Fast die Hälfte der Wahlberechtigten hat bei der OB-Wahl in Darmstadt gewählt. Die Grünen schnitten dabei gut ab, aber nicht gut genug – obwohl ihr Kandidat in die Stichwahl kam.
So unterschiedlich die Positionen der Oberbürgermeister-Kandidaten und -Kandidatinnen auch sind, so einig waren sie sich am Sonntag bei der Beurteilung des Wahlabends: Es war spannend, weil die Sieger im Lauf der Auszählung wechselten. Einig Freude herrschte auch über die hohe Wahlbeteiligung, die bei 48,58 Prozent liegt. Das heißt, dass jeder zweite Darmstädter und jede zweite Darmstädterin ein Kreuzchen auf dem Wahlzettel gemacht hat – ein sehr gutes Ergebnis für eine Großstadt. Im Schnitt hat jeder Dritte per Briefwahl gewählt. Vor sechs Jahren lag die Wahlbeteiligung im ersten OB-Wahlgang noch bei 43,9 Prozent.
OB-Wahl in Darmstadt: Grüne haben im Vergleich zur Kommunalwahl Stimmen verloren
Einen eindeutigen Gewinner gab es am Sonntag nicht; Michael Kolmer (Grüne) und Hanno Benz (SPD) erhielten die meisten Stimmen und stehen sich in zwei Wochen in der Stichwahl gegenüber. Für die Grünen geht es dabei um viel. Zwölf Jahre lang stellen sie bislang den Oberbürgermeister, stehen an der Spitze der Stadt, können über diese Position Themen setzen und Projekte pushen. Wie wichtig dieses Amt für die Partei ist, zeigt allein schon die Tatsache, dass noch in der Sonntagnacht Wahlplakate mit dem Störer „2. April Stichwahl - jetzt Kolmer wählen“ beklebt wurden.

[Dateneinträge]
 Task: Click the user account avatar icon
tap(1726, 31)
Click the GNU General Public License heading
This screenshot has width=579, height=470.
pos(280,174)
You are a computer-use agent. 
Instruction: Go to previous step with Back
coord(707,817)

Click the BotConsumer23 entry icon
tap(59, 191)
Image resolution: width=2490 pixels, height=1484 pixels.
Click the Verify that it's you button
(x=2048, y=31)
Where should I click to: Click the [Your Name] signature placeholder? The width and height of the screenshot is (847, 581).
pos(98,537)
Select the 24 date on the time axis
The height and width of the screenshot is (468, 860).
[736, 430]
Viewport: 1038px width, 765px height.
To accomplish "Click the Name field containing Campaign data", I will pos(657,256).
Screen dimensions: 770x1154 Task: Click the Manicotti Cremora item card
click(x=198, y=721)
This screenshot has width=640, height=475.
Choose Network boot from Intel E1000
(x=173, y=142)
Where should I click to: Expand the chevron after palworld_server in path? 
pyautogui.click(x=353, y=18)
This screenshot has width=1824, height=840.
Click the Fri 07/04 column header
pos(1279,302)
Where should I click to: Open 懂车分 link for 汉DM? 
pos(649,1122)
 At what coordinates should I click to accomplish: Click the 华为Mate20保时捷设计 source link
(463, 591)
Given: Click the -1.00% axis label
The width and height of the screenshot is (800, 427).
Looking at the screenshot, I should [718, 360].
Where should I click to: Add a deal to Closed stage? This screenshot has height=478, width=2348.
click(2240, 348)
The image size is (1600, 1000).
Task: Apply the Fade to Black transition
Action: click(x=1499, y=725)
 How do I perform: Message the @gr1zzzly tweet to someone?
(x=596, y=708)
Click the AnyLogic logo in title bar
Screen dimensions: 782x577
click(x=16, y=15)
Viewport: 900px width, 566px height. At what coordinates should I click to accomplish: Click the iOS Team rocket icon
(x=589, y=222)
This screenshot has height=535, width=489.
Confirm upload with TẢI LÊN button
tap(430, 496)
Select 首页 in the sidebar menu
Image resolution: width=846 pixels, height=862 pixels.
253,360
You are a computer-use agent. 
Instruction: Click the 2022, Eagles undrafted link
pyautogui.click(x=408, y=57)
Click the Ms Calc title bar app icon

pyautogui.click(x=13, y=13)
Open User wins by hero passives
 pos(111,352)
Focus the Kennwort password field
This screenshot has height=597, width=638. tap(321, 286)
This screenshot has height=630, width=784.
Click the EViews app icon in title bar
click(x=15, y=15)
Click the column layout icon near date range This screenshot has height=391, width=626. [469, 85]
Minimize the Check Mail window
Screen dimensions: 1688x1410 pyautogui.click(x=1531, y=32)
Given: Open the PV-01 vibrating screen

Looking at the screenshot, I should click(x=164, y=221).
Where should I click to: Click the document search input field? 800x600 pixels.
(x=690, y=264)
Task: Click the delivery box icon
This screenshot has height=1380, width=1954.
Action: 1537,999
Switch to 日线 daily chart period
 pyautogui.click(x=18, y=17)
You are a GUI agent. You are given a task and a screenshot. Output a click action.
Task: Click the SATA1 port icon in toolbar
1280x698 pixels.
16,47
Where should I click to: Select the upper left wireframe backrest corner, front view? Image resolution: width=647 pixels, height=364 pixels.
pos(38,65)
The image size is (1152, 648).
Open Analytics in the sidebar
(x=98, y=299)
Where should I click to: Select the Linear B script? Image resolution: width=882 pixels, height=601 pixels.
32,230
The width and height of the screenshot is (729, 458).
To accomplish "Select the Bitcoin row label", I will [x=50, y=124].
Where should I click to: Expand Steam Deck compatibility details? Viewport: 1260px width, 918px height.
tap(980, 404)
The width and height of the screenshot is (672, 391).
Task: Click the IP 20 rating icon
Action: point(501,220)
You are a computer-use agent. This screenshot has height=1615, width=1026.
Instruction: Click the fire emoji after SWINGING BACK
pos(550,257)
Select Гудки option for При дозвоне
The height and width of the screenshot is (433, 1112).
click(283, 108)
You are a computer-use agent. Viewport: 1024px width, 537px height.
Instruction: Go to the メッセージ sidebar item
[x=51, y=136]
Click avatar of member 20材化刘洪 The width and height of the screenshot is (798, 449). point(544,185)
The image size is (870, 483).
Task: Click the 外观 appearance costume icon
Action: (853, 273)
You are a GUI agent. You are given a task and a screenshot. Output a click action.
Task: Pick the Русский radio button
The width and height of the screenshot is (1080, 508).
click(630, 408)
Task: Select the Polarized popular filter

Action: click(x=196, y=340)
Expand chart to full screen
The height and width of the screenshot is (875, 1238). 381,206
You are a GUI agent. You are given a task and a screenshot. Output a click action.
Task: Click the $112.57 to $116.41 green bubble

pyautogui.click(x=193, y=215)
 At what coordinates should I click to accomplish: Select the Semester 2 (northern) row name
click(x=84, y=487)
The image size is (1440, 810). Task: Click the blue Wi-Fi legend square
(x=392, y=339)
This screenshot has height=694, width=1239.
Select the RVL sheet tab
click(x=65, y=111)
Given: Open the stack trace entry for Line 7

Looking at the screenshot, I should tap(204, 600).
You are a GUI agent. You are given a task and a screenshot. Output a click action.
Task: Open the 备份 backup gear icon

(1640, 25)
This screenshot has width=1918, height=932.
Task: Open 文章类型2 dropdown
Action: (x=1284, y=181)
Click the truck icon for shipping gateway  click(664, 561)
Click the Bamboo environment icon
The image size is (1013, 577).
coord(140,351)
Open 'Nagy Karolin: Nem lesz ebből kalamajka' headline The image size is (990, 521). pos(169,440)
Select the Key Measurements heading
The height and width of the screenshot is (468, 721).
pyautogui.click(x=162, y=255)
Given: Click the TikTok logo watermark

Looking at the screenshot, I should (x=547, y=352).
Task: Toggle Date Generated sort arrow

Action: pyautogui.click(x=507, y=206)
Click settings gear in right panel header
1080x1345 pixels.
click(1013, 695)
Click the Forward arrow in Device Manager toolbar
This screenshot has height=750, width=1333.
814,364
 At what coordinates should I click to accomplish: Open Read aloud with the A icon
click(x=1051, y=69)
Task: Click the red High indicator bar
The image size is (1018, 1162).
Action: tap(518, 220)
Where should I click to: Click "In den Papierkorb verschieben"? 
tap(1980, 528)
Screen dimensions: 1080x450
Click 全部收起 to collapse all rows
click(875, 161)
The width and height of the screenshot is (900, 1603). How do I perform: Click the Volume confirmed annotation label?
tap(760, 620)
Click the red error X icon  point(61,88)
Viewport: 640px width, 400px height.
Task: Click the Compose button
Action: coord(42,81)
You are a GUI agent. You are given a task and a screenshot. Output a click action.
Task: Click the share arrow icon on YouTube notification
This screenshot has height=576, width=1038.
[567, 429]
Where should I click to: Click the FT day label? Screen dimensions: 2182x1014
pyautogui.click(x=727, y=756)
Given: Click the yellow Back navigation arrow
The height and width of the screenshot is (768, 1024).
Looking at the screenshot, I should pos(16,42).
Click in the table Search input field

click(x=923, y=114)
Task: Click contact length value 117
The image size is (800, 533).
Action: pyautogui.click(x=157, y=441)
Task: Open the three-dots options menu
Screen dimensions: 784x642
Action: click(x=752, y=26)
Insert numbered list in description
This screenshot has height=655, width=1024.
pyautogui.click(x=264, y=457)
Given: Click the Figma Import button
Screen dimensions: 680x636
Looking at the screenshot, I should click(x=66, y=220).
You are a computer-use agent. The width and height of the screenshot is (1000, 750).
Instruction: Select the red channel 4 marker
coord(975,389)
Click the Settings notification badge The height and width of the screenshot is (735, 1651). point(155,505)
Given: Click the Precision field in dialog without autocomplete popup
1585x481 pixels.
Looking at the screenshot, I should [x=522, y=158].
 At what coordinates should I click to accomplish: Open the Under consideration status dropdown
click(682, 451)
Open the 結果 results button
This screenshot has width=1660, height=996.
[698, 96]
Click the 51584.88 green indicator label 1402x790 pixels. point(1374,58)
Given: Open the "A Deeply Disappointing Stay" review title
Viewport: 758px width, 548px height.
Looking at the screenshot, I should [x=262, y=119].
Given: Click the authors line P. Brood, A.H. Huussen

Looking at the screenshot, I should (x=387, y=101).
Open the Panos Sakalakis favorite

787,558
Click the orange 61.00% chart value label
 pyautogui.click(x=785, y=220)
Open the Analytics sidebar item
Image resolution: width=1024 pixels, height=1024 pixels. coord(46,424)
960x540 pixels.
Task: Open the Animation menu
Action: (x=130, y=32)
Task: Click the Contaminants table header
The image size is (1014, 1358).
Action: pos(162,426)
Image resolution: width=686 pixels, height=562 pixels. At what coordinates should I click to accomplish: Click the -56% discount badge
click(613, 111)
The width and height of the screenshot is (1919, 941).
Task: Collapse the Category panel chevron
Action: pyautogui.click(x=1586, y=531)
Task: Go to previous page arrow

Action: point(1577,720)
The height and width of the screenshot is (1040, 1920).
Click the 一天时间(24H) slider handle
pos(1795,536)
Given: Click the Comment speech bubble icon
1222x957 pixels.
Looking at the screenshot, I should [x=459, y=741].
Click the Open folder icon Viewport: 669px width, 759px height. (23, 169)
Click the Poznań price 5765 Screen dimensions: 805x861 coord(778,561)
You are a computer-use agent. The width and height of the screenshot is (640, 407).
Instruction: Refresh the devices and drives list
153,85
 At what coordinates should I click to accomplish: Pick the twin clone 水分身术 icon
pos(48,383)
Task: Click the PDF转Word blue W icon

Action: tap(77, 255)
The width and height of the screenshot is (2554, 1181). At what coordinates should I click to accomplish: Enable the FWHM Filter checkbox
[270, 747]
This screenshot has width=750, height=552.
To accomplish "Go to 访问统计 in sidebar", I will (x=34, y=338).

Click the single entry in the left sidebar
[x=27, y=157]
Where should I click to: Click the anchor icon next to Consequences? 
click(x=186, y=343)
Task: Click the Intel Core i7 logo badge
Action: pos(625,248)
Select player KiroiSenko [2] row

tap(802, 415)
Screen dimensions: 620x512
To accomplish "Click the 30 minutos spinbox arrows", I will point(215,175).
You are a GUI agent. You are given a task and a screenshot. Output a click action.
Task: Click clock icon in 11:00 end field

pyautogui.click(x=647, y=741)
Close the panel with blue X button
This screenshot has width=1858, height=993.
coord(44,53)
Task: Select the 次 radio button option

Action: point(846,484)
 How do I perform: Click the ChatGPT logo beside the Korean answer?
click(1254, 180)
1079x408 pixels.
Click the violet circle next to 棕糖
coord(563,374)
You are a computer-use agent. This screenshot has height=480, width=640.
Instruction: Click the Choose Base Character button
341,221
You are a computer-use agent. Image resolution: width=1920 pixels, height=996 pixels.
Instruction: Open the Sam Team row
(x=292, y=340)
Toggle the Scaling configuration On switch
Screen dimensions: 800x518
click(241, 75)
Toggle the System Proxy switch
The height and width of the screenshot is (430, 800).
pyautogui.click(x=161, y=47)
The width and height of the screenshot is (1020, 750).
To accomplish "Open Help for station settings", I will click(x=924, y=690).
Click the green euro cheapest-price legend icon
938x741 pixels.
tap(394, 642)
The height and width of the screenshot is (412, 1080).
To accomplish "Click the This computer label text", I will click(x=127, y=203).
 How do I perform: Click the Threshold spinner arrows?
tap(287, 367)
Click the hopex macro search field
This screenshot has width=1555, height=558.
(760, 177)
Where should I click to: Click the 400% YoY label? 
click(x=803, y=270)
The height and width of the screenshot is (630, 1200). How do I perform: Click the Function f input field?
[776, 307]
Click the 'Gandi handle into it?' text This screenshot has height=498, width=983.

Aufgabenstellung: Schreiben Sie aus dem Text zur OB-Wahl in Darmstadt einen Abschnitt wortgetreu ab. Beginnen Sie bei den Worten „So unterschiedlich die“ und hören Sie nach den Worten „bei 43,9 Prozent.“ auf.

Endgültige Antwort:
So unterschiedlich die Positionen der Oberbürgermeister-Kandidaten und -Kandidatinnen auch sind, so einig waren sie sich am Sonntag bei der Beurteilung des Wahlabends: Es war spannend, weil die Sieger im Lauf der Auszählung wechselten. Einig Freude herrschte auch über die hohe Wahlbeteiligung, die bei 48,58 Prozent liegt. Das heißt, dass jeder zweite Darmstädter und jede zweite Darmstädterin ein Kreuzchen auf dem Wahlzettel gemacht hat – ein sehr gutes Ergebnis für eine Großstadt. Im Schnitt hat jeder Dritte per Briefwahl gewählt. Vor sechs Jahren lag die Wahlbeteiligung im ersten OB-Wahlgang noch bei 43,9 Prozent.